By Natasha Abellard
Publication Date: 2026-01-30 20:29:00
If money were not a factor, a Google software engineer says custom chips, like those from Broadcom , would always be his default selection to build cutting-edge artificial intelligence models. “I am a hundred percent using a custom chip of some sort if resources are not a constraint and I need to move fast and get as much training as possible,” said Gabriel Rasskin, who works on the Gemini AI team. “Every second of compute matters,” he stressed in an interview with CNBC. That mindset appears to be growing among hyperscalers as their appetite for custom chips rises, with Broadcom leading the way. Google used tensor processor units (TPUs), co-designed by Broadcom, to successfully train Gemini 3, whose November launch put the Alphabet unit back on the map as the large language model to beat.

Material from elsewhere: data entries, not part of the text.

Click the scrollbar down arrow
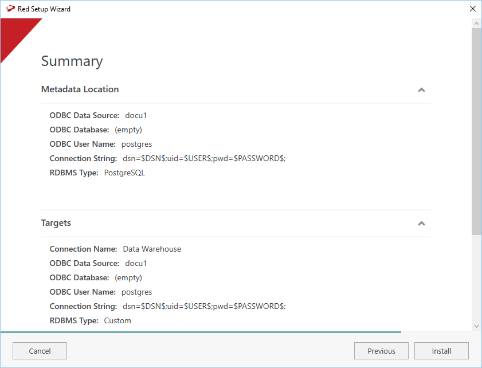Image resolution: width=482 pixels, height=368 pixels. 476,326
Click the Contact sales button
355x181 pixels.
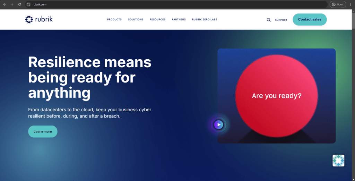coord(310,19)
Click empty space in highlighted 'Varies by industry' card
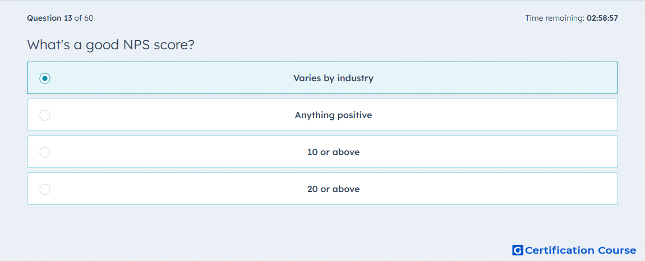This screenshot has width=645, height=261. pyautogui.click(x=494, y=78)
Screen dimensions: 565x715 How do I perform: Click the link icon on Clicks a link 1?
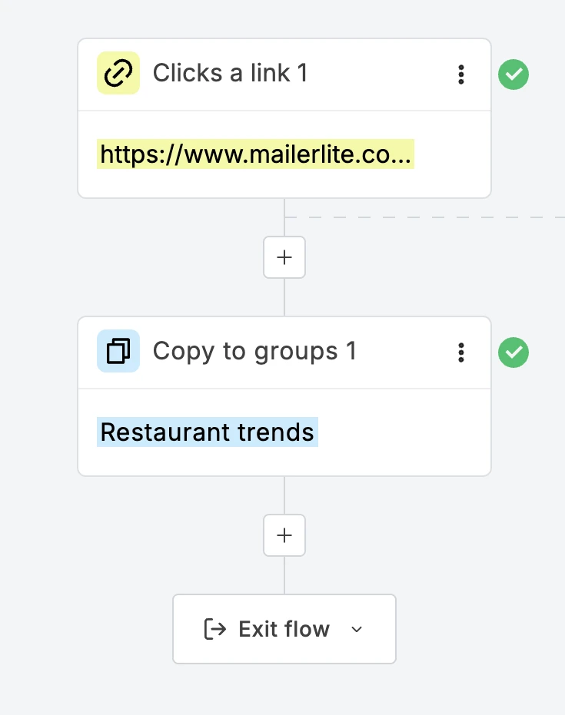[118, 73]
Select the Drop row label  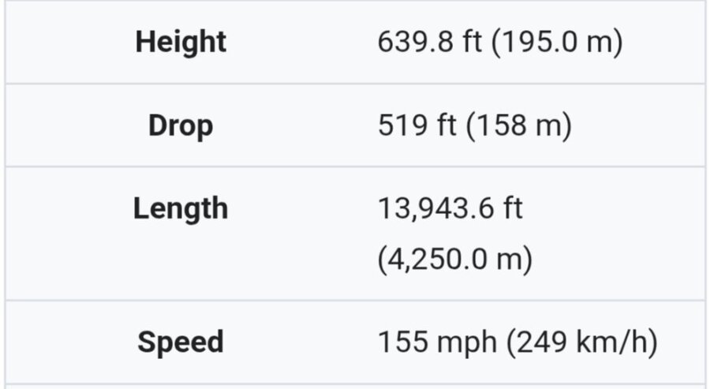pos(181,125)
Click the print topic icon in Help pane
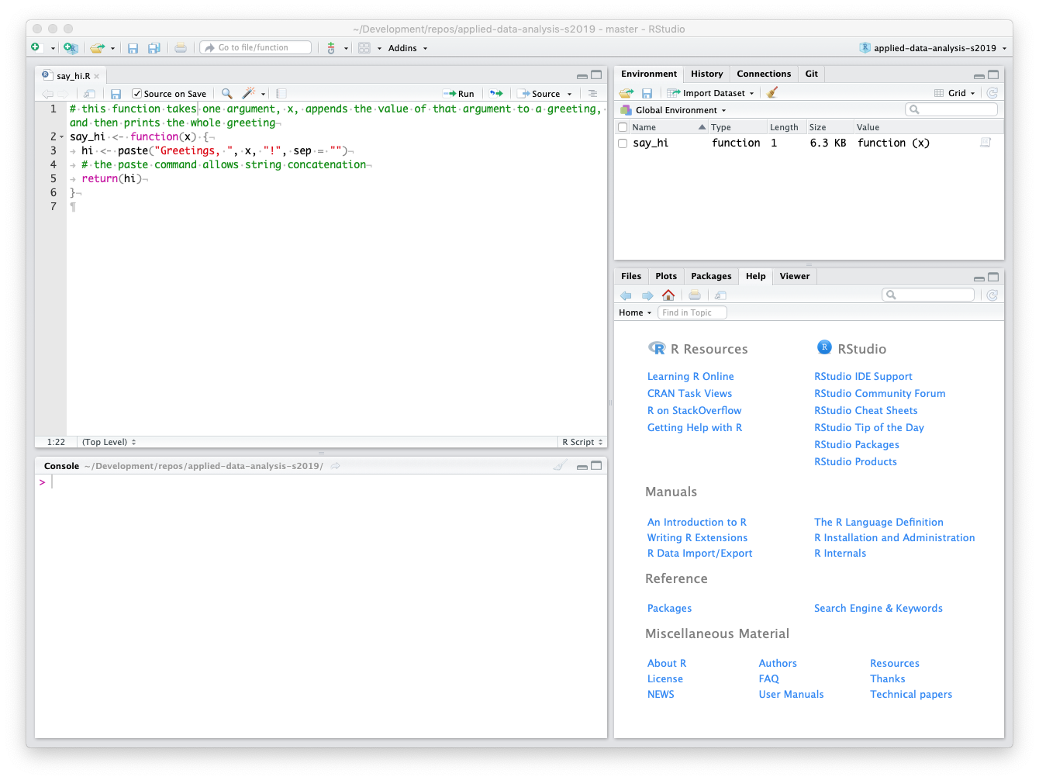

The performance of the TPUs also put Google in the conversation as an AI chip alternative to the industry-standard Nvidia GPUs, or graphics processing units. Every second of compute matters. Google Gemini software engineer Gabriel Rasskin Custom chips are designed for specific high-volume tasks, something Nvidia’s general-purpose GPUs are not built to do. Nvidia CEO Jensen Huang, however, recently dismissed custom chips as a threat to his business. “What Nvidia does is much more versatile,” he told Jim Cramer in an interview last month . “Nvidia can address markets that are much, much broader, not just chatbots.” Back in November , Nvidia said it was “delighted by Google’s success” in a…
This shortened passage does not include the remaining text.